Dewins, après avoir fait quelques tentatives pendant les mois d'août et de septembre sur notre ligne de Borghetto, avait renoncé à toute attaque pour cette année. Il était malade, et s'était fait remplacer par Wallis. Les officiers ne songeaient qu'à se livrer aux plaisirs de l'hiver, à Gênes et dans les environs. Schérer, après avoir procuré à son armée quelques vivres et vingt-quatre mille paires de souliers, dont elle manquait absolument, fixa son mouvement pour le 2 frimaire (23 novembre).
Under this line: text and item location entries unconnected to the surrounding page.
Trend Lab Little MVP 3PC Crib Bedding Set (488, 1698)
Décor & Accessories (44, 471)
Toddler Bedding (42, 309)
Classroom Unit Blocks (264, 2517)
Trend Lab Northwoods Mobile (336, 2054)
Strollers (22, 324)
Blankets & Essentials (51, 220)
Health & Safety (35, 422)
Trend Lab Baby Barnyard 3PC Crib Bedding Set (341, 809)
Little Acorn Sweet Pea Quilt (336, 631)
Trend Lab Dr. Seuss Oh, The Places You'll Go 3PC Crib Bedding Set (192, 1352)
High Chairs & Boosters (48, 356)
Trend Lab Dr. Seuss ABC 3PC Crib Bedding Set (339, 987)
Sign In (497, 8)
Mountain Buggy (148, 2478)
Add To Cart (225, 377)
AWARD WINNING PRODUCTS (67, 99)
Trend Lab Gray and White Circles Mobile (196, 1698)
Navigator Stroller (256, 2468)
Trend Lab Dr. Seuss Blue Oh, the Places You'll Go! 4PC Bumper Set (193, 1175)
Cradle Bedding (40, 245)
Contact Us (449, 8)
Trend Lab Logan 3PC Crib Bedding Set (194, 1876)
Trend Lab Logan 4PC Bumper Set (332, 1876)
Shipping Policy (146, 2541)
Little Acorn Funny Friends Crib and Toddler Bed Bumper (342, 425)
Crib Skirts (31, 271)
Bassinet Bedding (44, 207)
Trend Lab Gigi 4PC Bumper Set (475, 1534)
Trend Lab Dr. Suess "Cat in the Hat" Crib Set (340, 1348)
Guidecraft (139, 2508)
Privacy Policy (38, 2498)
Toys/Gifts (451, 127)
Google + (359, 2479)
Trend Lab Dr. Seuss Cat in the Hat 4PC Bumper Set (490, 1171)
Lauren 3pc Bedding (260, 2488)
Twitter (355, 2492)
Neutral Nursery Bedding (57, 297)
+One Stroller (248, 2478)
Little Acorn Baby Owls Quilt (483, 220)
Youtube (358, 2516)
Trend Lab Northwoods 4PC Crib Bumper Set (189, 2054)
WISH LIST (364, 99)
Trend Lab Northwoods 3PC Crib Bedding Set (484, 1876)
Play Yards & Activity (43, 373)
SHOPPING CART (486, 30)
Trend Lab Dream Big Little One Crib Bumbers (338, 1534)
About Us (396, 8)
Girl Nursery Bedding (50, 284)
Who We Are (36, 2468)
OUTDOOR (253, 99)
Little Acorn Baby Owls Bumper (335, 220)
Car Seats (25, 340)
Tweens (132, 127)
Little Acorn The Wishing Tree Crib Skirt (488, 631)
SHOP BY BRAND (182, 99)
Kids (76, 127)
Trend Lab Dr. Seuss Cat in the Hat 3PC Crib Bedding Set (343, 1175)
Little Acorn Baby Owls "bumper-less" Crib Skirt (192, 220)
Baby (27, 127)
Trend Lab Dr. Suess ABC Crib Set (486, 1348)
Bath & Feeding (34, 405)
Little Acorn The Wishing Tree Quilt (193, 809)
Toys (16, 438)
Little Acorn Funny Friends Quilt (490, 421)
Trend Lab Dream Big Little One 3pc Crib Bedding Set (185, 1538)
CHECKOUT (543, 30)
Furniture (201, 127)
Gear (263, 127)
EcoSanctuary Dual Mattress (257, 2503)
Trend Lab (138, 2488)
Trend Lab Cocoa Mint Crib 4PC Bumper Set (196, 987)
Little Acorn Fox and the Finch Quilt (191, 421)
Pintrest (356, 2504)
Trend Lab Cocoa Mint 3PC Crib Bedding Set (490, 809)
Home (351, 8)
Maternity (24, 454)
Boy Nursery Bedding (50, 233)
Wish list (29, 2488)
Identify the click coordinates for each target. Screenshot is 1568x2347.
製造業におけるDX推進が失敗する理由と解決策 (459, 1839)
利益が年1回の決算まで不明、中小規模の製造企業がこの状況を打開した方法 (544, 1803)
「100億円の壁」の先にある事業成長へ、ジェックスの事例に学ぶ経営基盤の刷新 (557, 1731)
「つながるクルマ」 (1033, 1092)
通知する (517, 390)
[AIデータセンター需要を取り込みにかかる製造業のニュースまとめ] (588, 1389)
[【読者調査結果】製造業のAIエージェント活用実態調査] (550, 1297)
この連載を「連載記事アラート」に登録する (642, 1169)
Il allait avec trente-six mille hommes en attaquer quarante-cinq; mais le bon choix du point d'attaque compensait l'inégalité des forces. Il chargea Augereau de pousser la gauche des ennemis dans le bassin de Loano; il ordonna à Masséna de fondre sur leur centre à Rocca-Barbenne, et de s'emparer du sommet de l'Apennin; enfin, il prescrivit à Serrurier de contenir Colli, qui formait la droite, sur le revers opposé. Augereau, tout en poussant la gauche autrichienne dans le bassin de Loano, ne devait agir que lentement; Masséna, au contraire, devait filer rapidement le long des crêtes, et tourner le bassin de Loano, pour y enfermer la gauche autrichienne; Serrurier devait tromper Colli par de fausses attaques.